== Supplied records ==
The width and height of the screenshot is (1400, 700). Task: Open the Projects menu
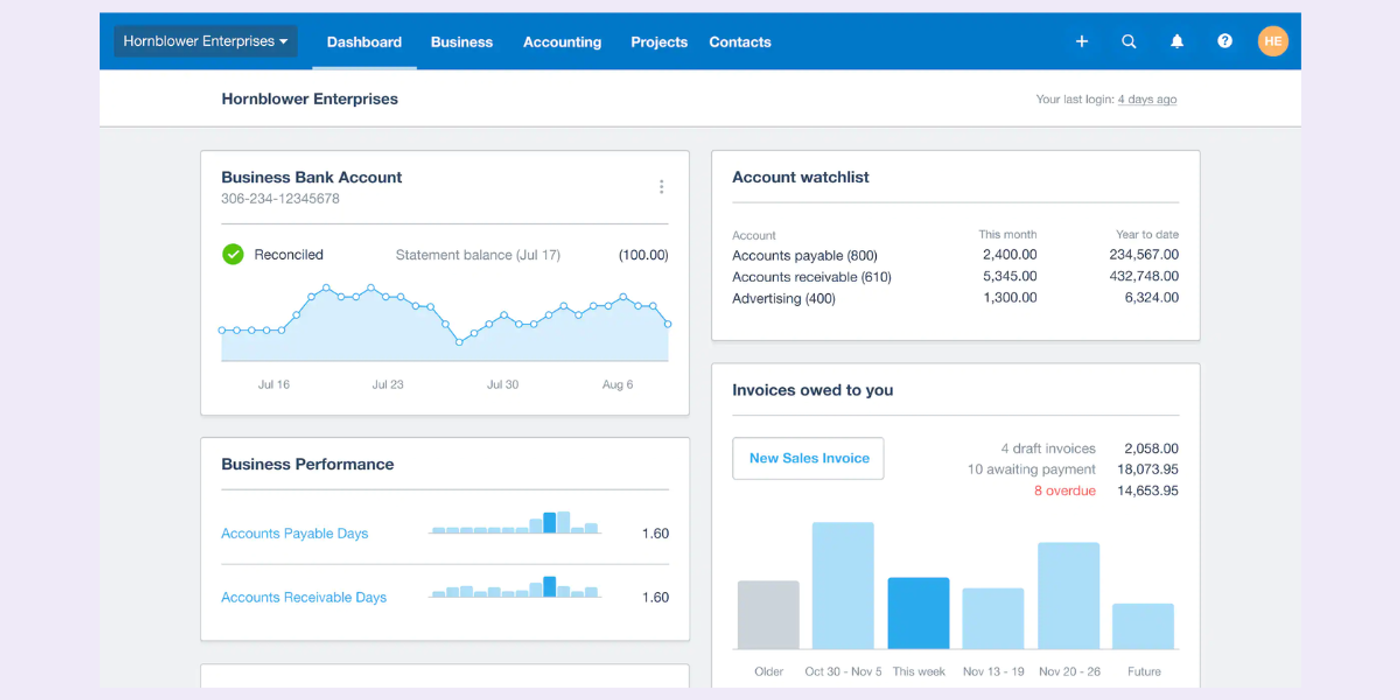(x=659, y=41)
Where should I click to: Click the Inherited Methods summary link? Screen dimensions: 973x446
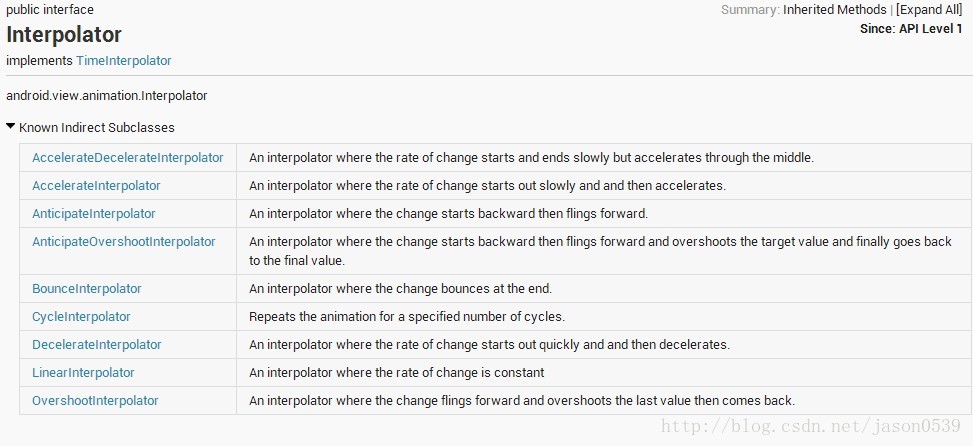coord(835,9)
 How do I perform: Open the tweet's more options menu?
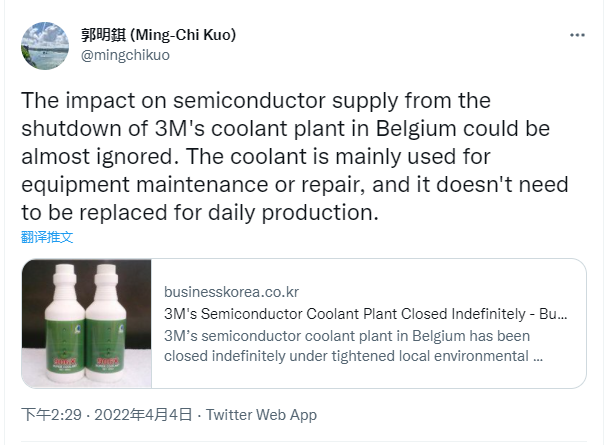click(x=577, y=35)
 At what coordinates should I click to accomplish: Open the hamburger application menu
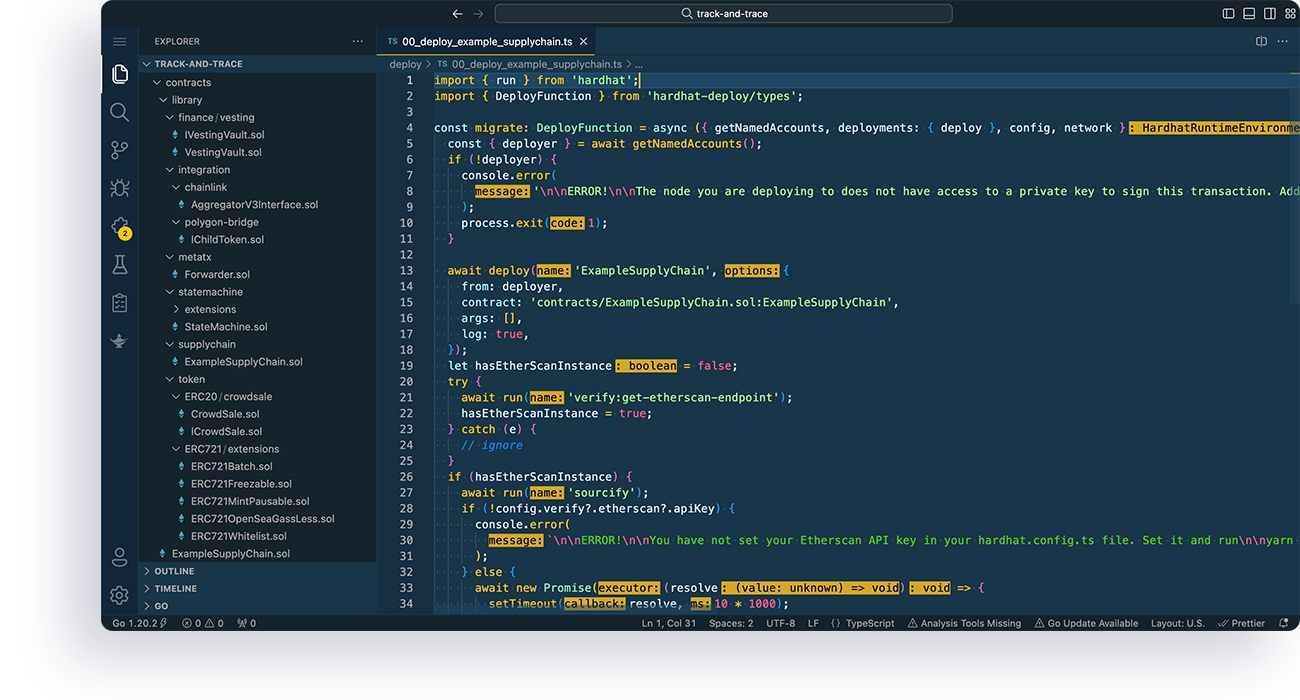pyautogui.click(x=119, y=42)
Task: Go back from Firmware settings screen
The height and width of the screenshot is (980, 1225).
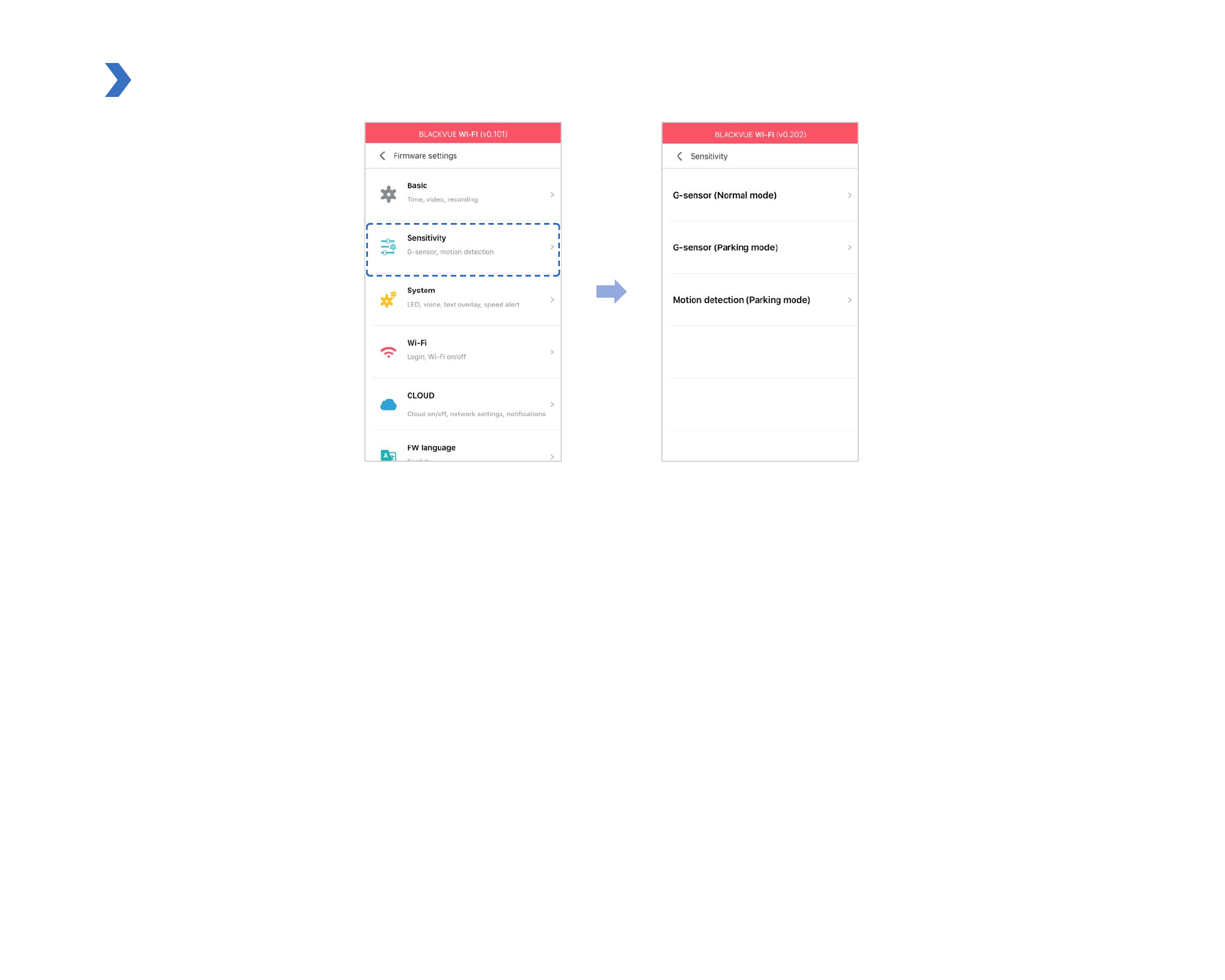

== What you have to do ==
List every line of the records that contains the word "Task".

== Complete output ==
The width and height of the screenshot is (1400, 700). Task: Open the Projects menu
Task: Go back from Firmware settings screen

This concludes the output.